Now during this month or so, my voice was scratchy and sometimes it was a whisper. I couldn’t talk any longer than a sentence or two before I totally lost my voice. Talking with also tiring. I’d have to catch my breath.
Speaking of breath, there was one time at night that I woke up feeling like I couldn’t breathe. It was scary. I’d be gasping for air. Of course, this scared the hell out of my husband. This attack happened at least a couple times or so, but during the day too. The best way to handle it is to stay calm and force yourself to breath deep. It’ll be hard during the gasping fits, but you’ll come of it. (I should say that this might not happen to you. This is what happened to me).
The incision scar hurt. It was red and puffy. The stitches were biodegradable, so they didn’t need to be pulled out. I swear that a couple of threads stuck out for some months after that. I was warned that this could happen. I was told to rub, squeeze, and roll the scar after the tape was removed. I think that the tape was removed after a couple of weeks at the doctor’s office.
Oh, and for those who like to use scar healing cream – don’t use scar healing cream on this scar. Supposedly, it will cause more harm than good. I’ve talked with several women who’ve gone through having their thyroid removed, and after a year or so, you can’t even see their scar.
I should mention that if you don’t wear a scarf or turtle necks, those who have undergone any type of thyroid surgery will come up to you to share their experiences. It is nice to know that you aren’t alone. It’s also a great conversation starter at parties.
Stranger: “How did you get that scar?”
Me: “Oh, this? Got it in a bar fight.”
Yes, I actually started replying that way. Hey, you might as well have some fun from it.
Now, if you don’t want the scar to be pink forever, you’ll have to cover it with fabric or sunscreen when you’re outdoors for the first year. Honestly, I haven’t done a great job at this. It’s been over a year and my scar is pink. But it is definitely better than it was the first few months.
During this month too, you’ll get the results from your removed thyroid. Yes, after surgery your removed flesh is taken in for samples to make sure that all the cancer was removed and other joyful things. I found out that besides the egg-sized tumor and cancerous thyroid, that my thyroid was dying. Yep, I had Hashimoto’s Thyroiditis. From my high metabolism, I never would have guessed.
Before the surgery, I weighed 113 lbs. As of today, I’m 130 lbs.

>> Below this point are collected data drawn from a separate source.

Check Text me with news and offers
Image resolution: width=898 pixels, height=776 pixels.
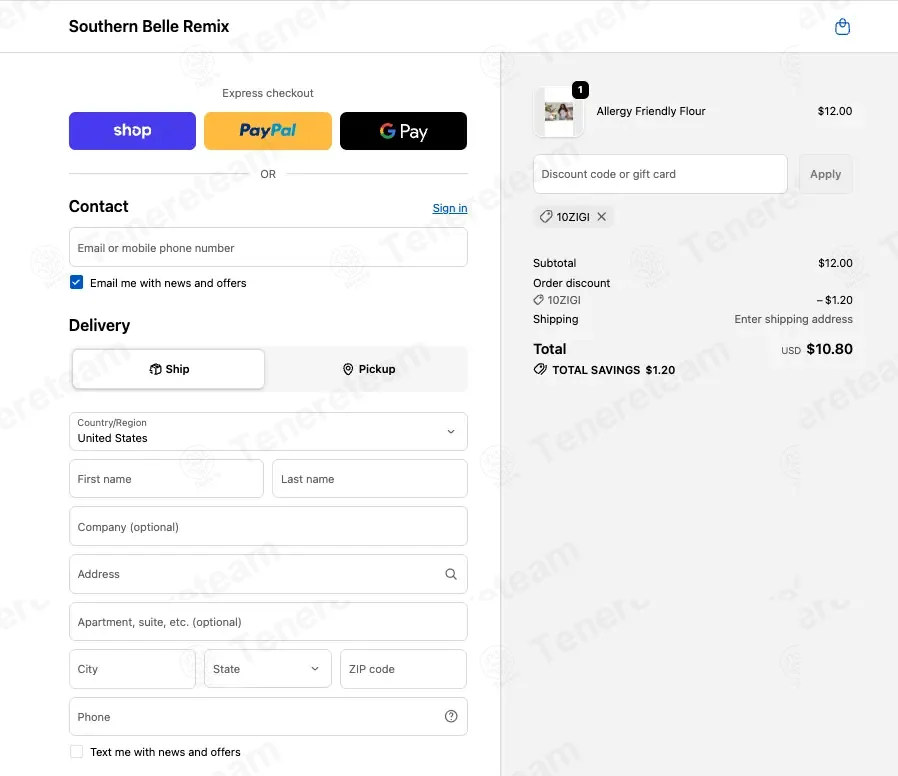[x=76, y=751]
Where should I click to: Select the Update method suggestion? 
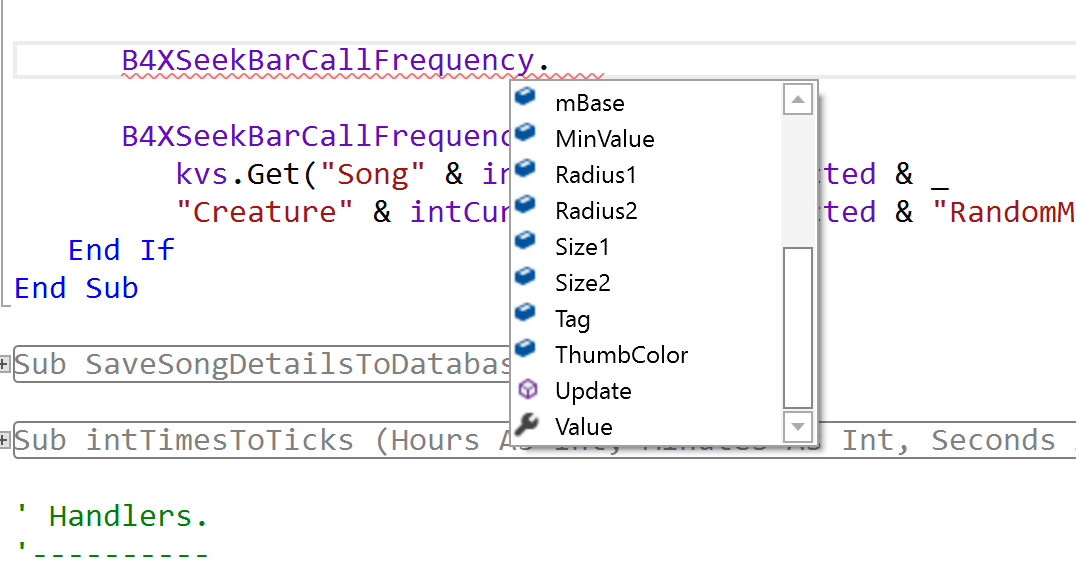593,391
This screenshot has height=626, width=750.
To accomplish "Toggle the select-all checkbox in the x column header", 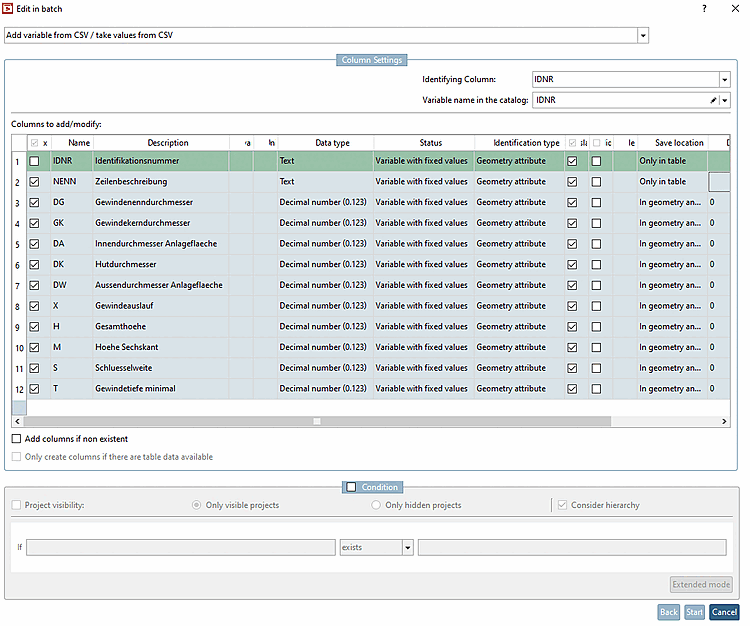I will pos(34,143).
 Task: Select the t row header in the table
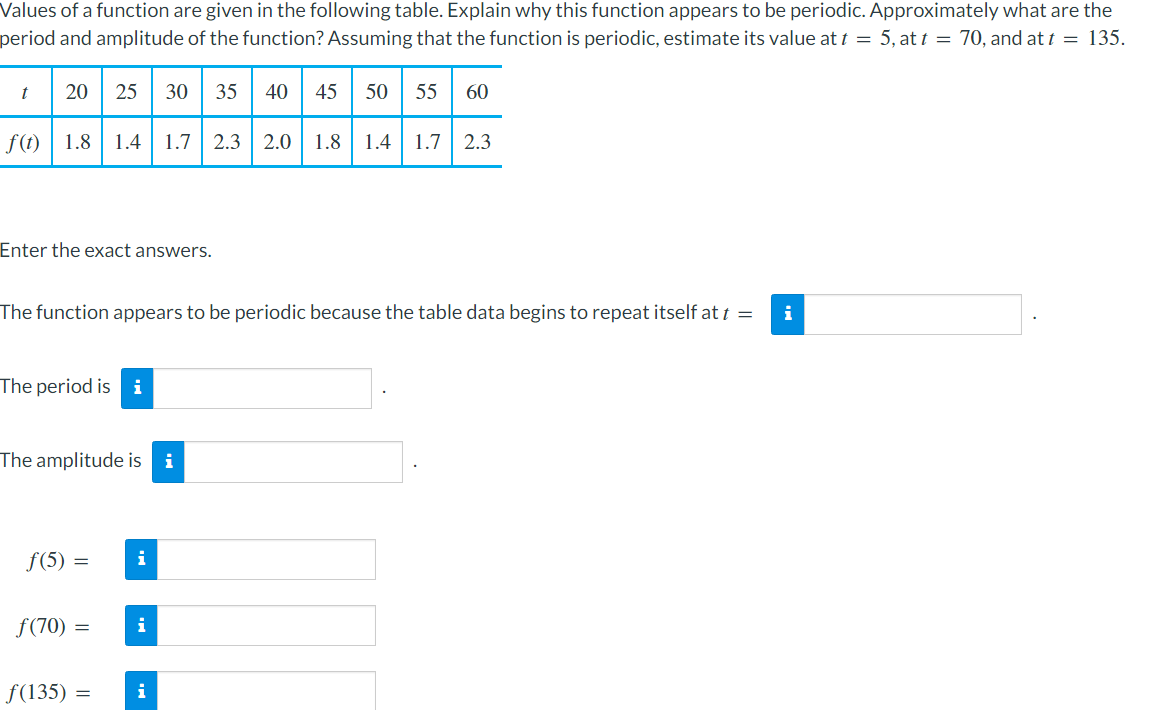click(24, 91)
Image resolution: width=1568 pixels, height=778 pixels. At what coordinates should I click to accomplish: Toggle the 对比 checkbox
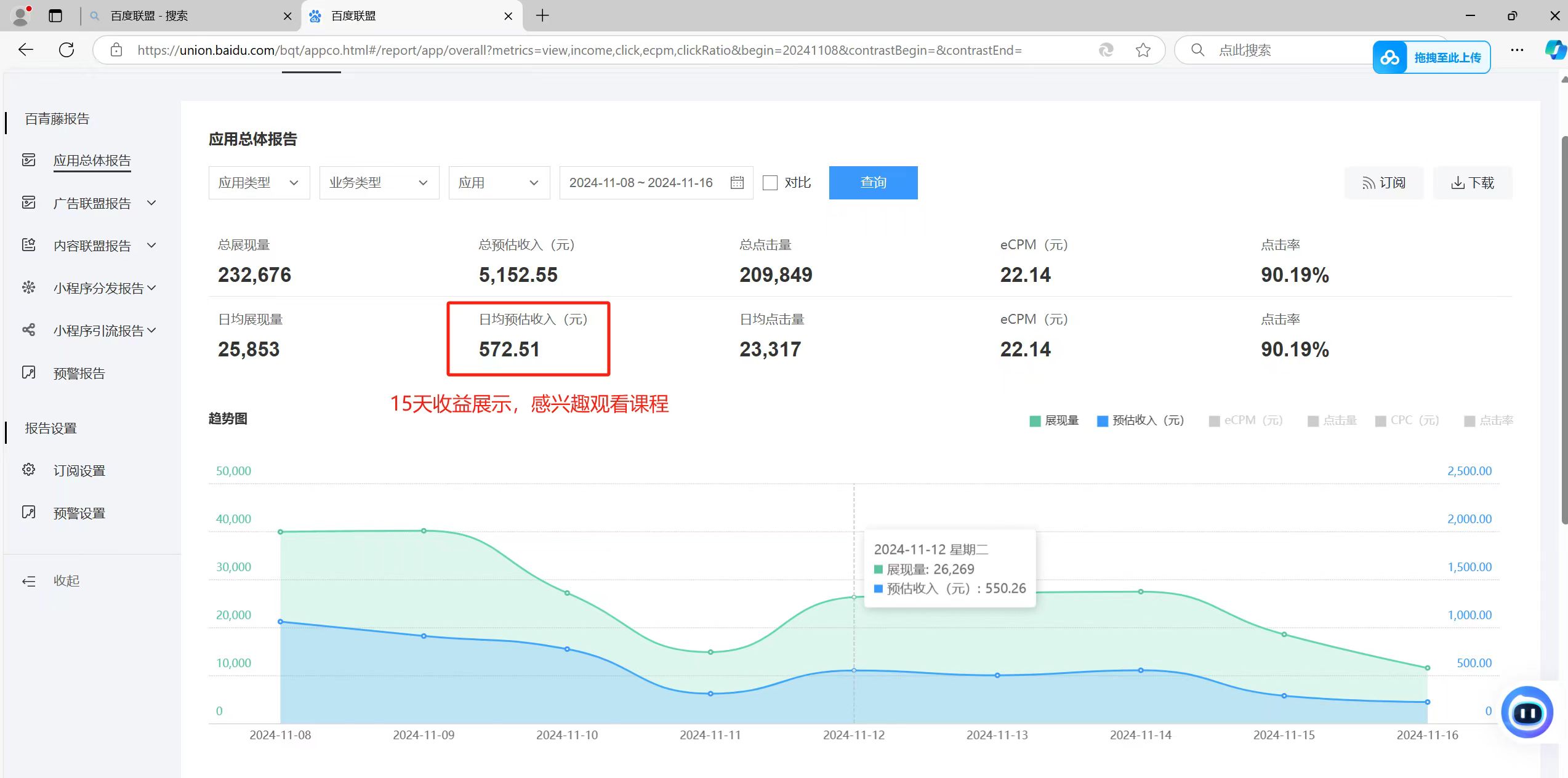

When you loose your thyroid, you have to really manage your diet and lifestyle, otherwise you’ll gain weight quick and it’s hard to lose. I’ve given up soda, nearly everything with corn syrup, and candy. I lowered my alcohol intake from a beer or a glass of wine each night to one beer a week. Of course, if I see a doughnut or cupcake I’m going eat it. I admit that my will-power sucks. But I am trying to eat healthier. As for exercise…well, this is something that I still need to work on too. So, don’t feel bad if your diet isn’t the healthiest and that your exercise routine needs adjustment too. Just love the fact that you’re still alive and you get to still enjoy life. Dead people can’t savor delicious foods or go for family strolls.
One more thing that I’m not sure if many women are told about – once the thyroid is removed and you’re taking thyroid medication, your menstruation cycle will be a little off for a couple of months or so. And this happens again when the dose is increased or decreased. There were times where I’d have my period twice in a month. And another where I was spotting nearly every day except for a week break. I suggest buying organic pads/tampons or buying reusable hygiene products. (I found out that the mass produced hygiene products have chemicals that may cause cancer. Having been through cancer, pre-cancer, and abnormal cells, I’m not taking that chance).